Lynley pensó en la situación. Por un lado, la ropa de bautizo de su familia había guiado a la cristiandad a cinco generaciones de bebés Lynley, si no a seis, así que era una tradición usarlas.
Por otro lado, a decir verdad, empezaba a notarse que cinco o seis generaciones de bebés Lynley habían llevado esa ropa. Y aún por otro lado -imaginando que esta cuestión pudiera tener tres lados-, todos los niños de las cinco hermanas Clyde habían llevado la ropa más reciente de la familia Clyde y, por lo tanto, se estaba iniciando una tradición que sería bonito mantener. Así que… ¿Qué debían hacer?
Helen tenía razón. Era justo la clase de situación idiota que sacaba de quicio a todo el mundo. Hacía falta encontrar una solución diplomática.
– Podemos decir que Correos perdió los dos paquetes -propuso Lynley.
– No tenía ni idea de que fueras un cobarde moral. Tu hermana ya sabe que el suyo ha llegado y, de todos modos, yo miento fatal.
– Pues te dejo que idees una solución salomónica.
– Sería una buena posibilidad, ya que lo mencionas -observó Helen-. Cogemos las tijeras y cortamos con cuidado cada traje por la mitad. Luego aguja e hilo, y todo el mundo contento.
– E inauguramos otra tradición por si fuera poco.
Contemplaron los dos trajes de bautizo y luego se miraron. Helen tenía una mirada maliciosa. Lynley se rió.
– No nos atreveremos -dijo-. Encontrarás una solución, como sólo tú puedes hacerlo.
– ¿Dos bautizos, entonces?
– Vas por buen camino.
– ¿Y tú adonde vas? Te has levantado temprano. Nuestro Jasper Félix me ha despertado con sus ejercicios gimnásticos ahí dentro. ¿Tú qué excusa tienes?
– Me gustaría frenar a Hillier si puedo. El departamento de prensa va a convocar una reunión con los medios de comunicación, y Hillier quiere que Winston esté presente, justo a su lado. No podré convencerle de que no lo haga, pero al menos espero conseguir que sea discreto.
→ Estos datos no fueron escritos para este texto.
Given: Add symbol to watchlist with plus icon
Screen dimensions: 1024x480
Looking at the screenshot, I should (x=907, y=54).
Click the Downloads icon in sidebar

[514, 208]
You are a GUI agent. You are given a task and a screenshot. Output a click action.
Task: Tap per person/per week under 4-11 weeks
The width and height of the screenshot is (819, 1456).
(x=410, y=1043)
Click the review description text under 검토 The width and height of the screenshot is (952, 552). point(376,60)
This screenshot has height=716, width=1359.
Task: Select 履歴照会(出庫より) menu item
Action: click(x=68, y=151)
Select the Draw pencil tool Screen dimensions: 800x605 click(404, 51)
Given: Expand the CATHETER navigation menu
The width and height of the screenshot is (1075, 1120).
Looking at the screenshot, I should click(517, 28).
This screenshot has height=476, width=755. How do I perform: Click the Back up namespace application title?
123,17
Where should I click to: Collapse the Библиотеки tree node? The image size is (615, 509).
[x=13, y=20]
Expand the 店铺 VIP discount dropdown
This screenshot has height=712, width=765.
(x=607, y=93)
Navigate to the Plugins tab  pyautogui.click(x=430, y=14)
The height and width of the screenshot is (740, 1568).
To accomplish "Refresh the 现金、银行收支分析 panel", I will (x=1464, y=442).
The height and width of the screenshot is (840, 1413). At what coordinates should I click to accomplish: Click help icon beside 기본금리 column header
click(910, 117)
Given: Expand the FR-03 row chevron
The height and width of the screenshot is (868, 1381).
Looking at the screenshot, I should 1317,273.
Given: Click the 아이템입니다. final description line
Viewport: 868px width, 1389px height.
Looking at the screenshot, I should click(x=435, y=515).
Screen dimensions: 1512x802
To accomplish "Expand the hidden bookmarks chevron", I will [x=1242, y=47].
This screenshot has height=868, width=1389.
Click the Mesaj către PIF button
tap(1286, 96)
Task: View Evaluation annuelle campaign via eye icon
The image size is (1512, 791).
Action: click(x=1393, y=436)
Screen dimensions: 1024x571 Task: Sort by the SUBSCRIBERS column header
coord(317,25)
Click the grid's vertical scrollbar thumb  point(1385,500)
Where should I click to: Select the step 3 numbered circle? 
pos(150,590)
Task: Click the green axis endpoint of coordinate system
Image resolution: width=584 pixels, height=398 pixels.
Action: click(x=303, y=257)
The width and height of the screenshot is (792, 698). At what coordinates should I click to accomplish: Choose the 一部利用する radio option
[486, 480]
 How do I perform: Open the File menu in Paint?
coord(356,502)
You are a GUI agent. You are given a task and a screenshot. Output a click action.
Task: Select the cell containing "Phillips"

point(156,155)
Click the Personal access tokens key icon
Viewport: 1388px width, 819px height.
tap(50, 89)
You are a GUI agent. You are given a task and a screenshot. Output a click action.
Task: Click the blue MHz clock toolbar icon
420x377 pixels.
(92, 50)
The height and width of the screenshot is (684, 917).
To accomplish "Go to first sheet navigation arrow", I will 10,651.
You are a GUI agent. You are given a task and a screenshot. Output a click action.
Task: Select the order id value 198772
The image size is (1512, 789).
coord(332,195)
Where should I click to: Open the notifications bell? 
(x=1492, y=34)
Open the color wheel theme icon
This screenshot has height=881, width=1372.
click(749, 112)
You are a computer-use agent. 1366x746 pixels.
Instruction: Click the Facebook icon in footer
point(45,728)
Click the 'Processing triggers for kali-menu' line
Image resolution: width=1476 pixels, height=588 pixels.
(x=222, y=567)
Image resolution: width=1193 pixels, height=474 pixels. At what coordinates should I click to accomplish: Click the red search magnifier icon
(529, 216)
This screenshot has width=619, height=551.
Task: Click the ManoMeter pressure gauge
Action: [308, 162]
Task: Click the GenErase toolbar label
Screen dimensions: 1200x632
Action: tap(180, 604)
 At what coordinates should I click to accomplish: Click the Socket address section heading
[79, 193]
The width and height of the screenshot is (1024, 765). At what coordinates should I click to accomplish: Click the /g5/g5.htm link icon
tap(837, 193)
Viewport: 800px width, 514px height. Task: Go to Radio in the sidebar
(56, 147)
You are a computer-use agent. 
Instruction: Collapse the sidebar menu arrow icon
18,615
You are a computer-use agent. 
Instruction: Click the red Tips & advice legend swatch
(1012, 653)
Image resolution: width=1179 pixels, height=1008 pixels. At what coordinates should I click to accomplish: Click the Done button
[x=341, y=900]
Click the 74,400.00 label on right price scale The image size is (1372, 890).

Mantuvo esa esperanza durante todo el trayecto hasta New Scotland Yard. Sin embargo, una vez allí, pronto vio que fuerzas superiores incluso al subinspector Hillier habían entrado en juego; Stephenson Deacon, jefe del departamento de prensa y hombre decidido a justificar su trabajo actual y posiblemente toda su carrera, había hecho grandes planes. Y lo hacía orquestando la primera reunión del subinspector con la prensa, que al parecer no sólo contaba con la presencia de Winston Nkata al lado de Hillier, sino también con una tarima delante de una lona con la bandera del Reino Unido cerca, drapeada ingeniosamente, así como informes detallados para la prensa con una cantidad mareante de desinformación. Al fondo de la sala de conferencias, alguien también había dispuesto una mesa que tenía toda la pinta de estar destinada a un refrigerio.
Lynley examinó todo esto con tristeza. Cualquier esperanza que albergara de convencer a Hillier para que enfocara el caso de un modo más sutil se había perdido del todo. Ahora, la Dirección de Asuntos Públicos estaba metida, y esa división de la policía metropolitana informaba no al subinspector Hillier sino a su superior, el ayudante del inspector jefe. Los subordinados -Lynley entre ellos- pasaban a ser una pieza más del vasto engranaje de las relaciones públicas. Lynley se dio cuenta de que lo mejor que podía hacer era proteger tanto como pudiera a Nkata de la atención de los medios.